I’m not the kind of person whom others generally go out of their way to hang out with. Hell, even my friends rarely call me- I have to call them. I’m never the center of attention or the leader of a group. I am not good at being cheery and appropriate. I’m not affable. I loathe small-talk. I’m not going to pretend to like you. Let’s face it- I’m not an easy friend. I’m fiercely independent, overly-opinionated, bizarrely passionate (I recently broke into tears while futilely trying to convince a friend that Yoko Ono is a brilliant singer), inappropriately hyper, stingingly critical, annoyingly honest, offensively perverse, incredibly incredulous, frustratingly logical and undeniably selfish.
And yet, occasionally, someone chooses to befriend me.
Understandably, I’ve never been a person with a lot of friends. I went to an elementary school with 18 kids in my class, but none of them would have qualified as anything other than acquaintances. Growing up, my friends were imaginary and my sister. It wasn’t until I moved after sixth grade that I first starting hanging out with peers. Throughout junior high, Bryan, Erik and I were inseparable- well except that Erik and I became jealous of each other because we both wanted to be Bryan’s “best” friend. But after the beginning of tenth grade, when Bryan got himself expelled, I spent most of high school alone and confused. I’ve often dwelled on the fact that I had no friends then, but in truth, I did know a couple of great people and even had a girlfriend. It’s only recently that I’ve realized that during that time I consciously avoided associating with the majority of my peers in order to protect myself from being “corrupted” by them.
It wasn’t until the second semester of my sophomore year in college that, for the first time in my life, I met a group who let me into their clique and seemed to enjoy me just being me. A few years after that, I met another group of people with whom I became extremely close. Around 2000, much of my surprisingly large web of friends and I decided to leave Iowa behind. I spent six years in the San Francisco Bay Area, where I hardly made any friends. Were it not for that experience, I might have never realized that living in a great place and pursuing one’s dreams were not nearly as important as having friends nearby.
I moved to Portland to be close to old friends, and upon moving here I immediately made new ones. I feel blessed to be surrounded by friends. In two days, I will be spending Thanksgiving with a few of the people I am most thankful for.
In the coming weeks, I plan on using this blog to try to show my appreciation by sharing my thoughts on and stories about my closest friends. Don’t worry- I won’t use last names.
7 comments:
Happy Thanksgiving, Andrew! No big plans here other than to make dinner and just hang out.
Have a great holiday.
Hey, you selfish prick... your college friends over in Iowa are hanging out and having good times and sometimes bring up "that Crazy Andrew" in late night reminiscing stories. Any time you want to break away from P town friends and come visit- your family isn't here anymore but I can think of at least 10 people that would love to see you again!

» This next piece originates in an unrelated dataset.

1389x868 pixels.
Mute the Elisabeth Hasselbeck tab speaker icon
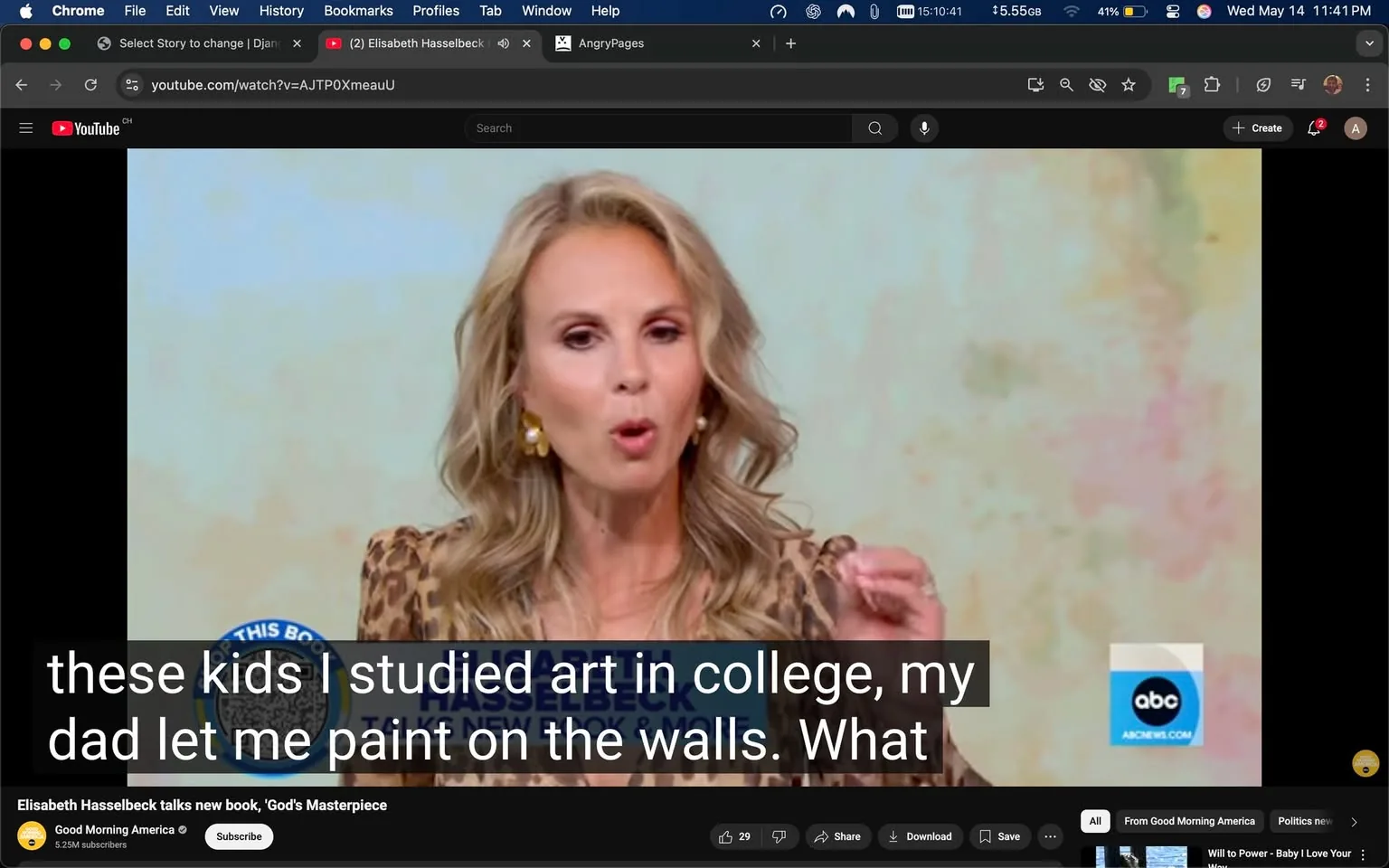click(503, 42)

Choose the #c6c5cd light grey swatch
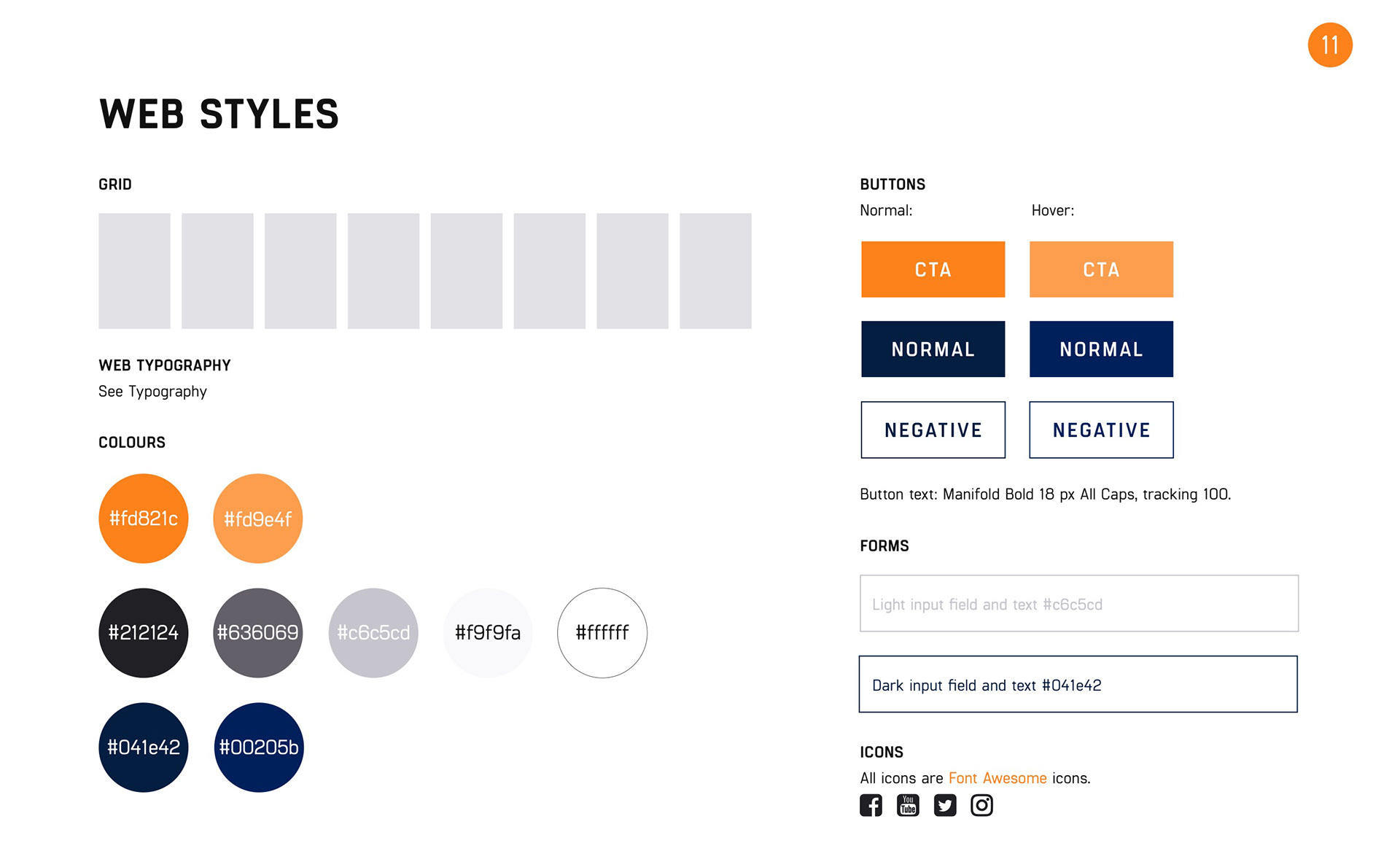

I regret this post disses the friends, like James, I made while living in the Bay Area. That wasn't my intention- I met some great people and made some good friends. I guess the main difference is that when you enter college straight from high school, you find yourself with a whole bunch of people looking to make new friends since they, like you, are probably on their own for the first time in their lives. Portland, being a small town and having a lot of transients, has a similar feel to college.
But in the Bay Area, the people I met already generally had their peer groups established. Most of them were married with families and such. Also, it is so expensive there that people are generally too stressed out trying to make ends meet to have the time to just hang out. Third, the place is so spread out and trafficy: it was at least an hour drive to get to any friend's place.
oh risa i can't use that excuse anymore- my brother lives in Cedar Rapids now. Let me think of another one- oh yeah- IOWA SUCKS!
No offense taken.
I've been preparing for a performance with a children's choir this coming Sunday.
Earlier, I was thinking that practice is a lot like warming up an engine. In the old days, it seemed that I was constantly fine-tuning engines, only to be directed to a dirt parking lot.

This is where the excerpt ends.